Scott Hammond said the London residential developer, backed by US institutional investor M3 Capital Partner, was setting up a panel of five or six subcontractors for big packages of work such as M&E, groundworks and drylining.
Essential Living already operates a tier one framework which includes the likes of Balfour Beatty and Brookfield Multiplex.
Mr Hammond said that while the company’s “mission is to create a product, not be a contractor”, the supply chain market was proving “hugely challenging”.
When the developer entered the market it had intended to procure work through fixed-price, design-and-build contracts, but has been forced to move away from that due to market conditions.
On its three most recent schemes, Mr Hammond said one involved the firm working with a construction manager/contractor, one as a pure construction manager and a third using a design-and-build process.
He said 25-30 per cent of the cost of the construction was procured by Essential Living through its own supply chain agreements for products such as flooring, heating systems and taps.
Mr Hammond was speaking at the Construction News Summit on a panel alongside Anthology managing director Mark Dickinson, who said the developer was only interested in “light touch” development.
Mr Dickinson said Anthology would continue to outsource building and professional services on developments, for which its “sweet spot” was 250-400 residential units.
Anthology was originally set up to develop residential property within London’s Zone 1, but has expanded out to Zone 3 and 4 due to increased cost and demand.
It is backed by Oaktree’s European Principal Group, which has $6bn (£4.03bn) of assets under management in London, Los Angeles, Paris, Frankfurt and Luxembourg.
Mr Dickinson said Anthology wanted to be “seen as the best client to work for”.
“We know the market isn’t receptive to the aggressive tendering of 18 months ago,” he said. “We have a framework with three contractors [Bouygues, Sisk and Wates] on a two-stage process.”
The developer appoints contractors to schemes under preconstruction services agreements and then works up overheads, prelims and indicative cost on a collaborative basis.
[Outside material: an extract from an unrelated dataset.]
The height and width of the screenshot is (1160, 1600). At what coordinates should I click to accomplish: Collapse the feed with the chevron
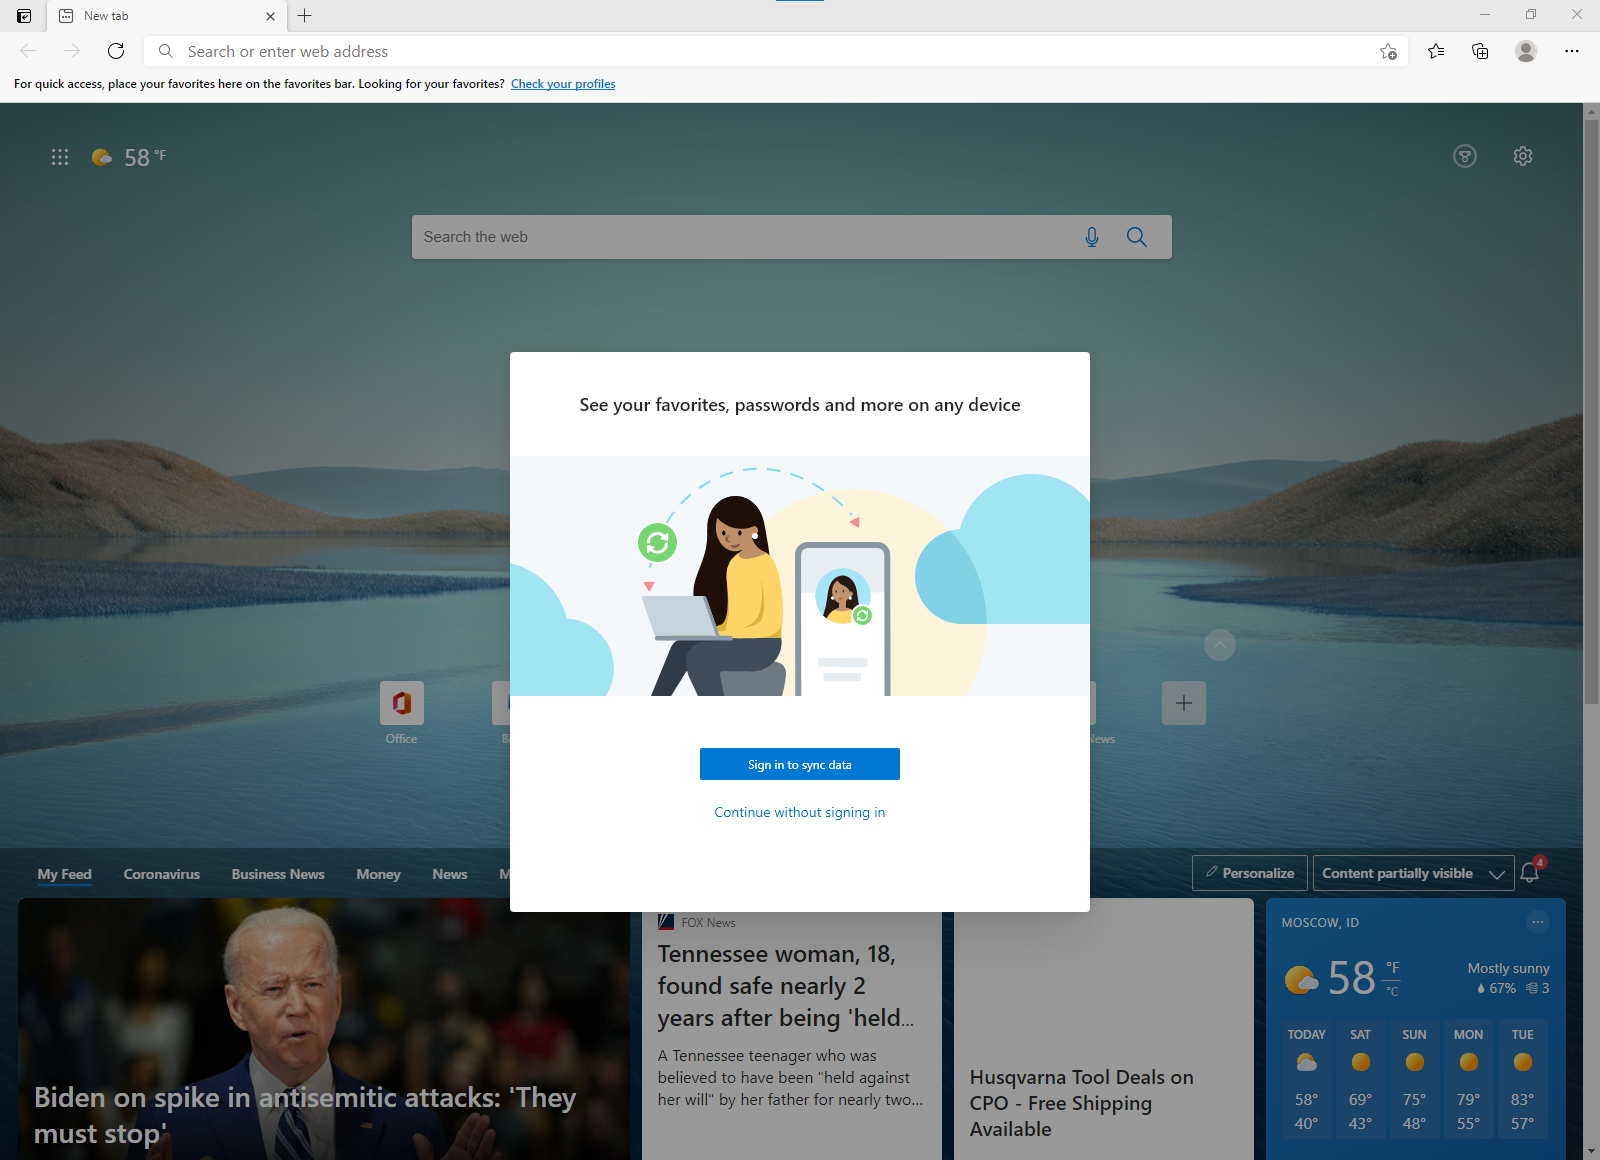pyautogui.click(x=1220, y=645)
He admitted there had been a “cyclical” nature to residential contracting where developer and contractor take turns “beating each other up” and warned the supply chain that the market would “turn” again.
Legal and General Property head of residential James Lidgate explained the firm’s investment in the industry, saying: “In any other industry where demand outstrips supply you would invest, so why not housing?”
Mr Lidgate added that without taking on development, planning or construction risk, developers were looking at a “negligible return on capital employed”.
Hyde Group group business development director David Gannicott said the biggest challenge facing the residential sector was capacity, pointing to the number of medium-sized housebuilders shrinking from 13,000 to just 3,000 during the downturn.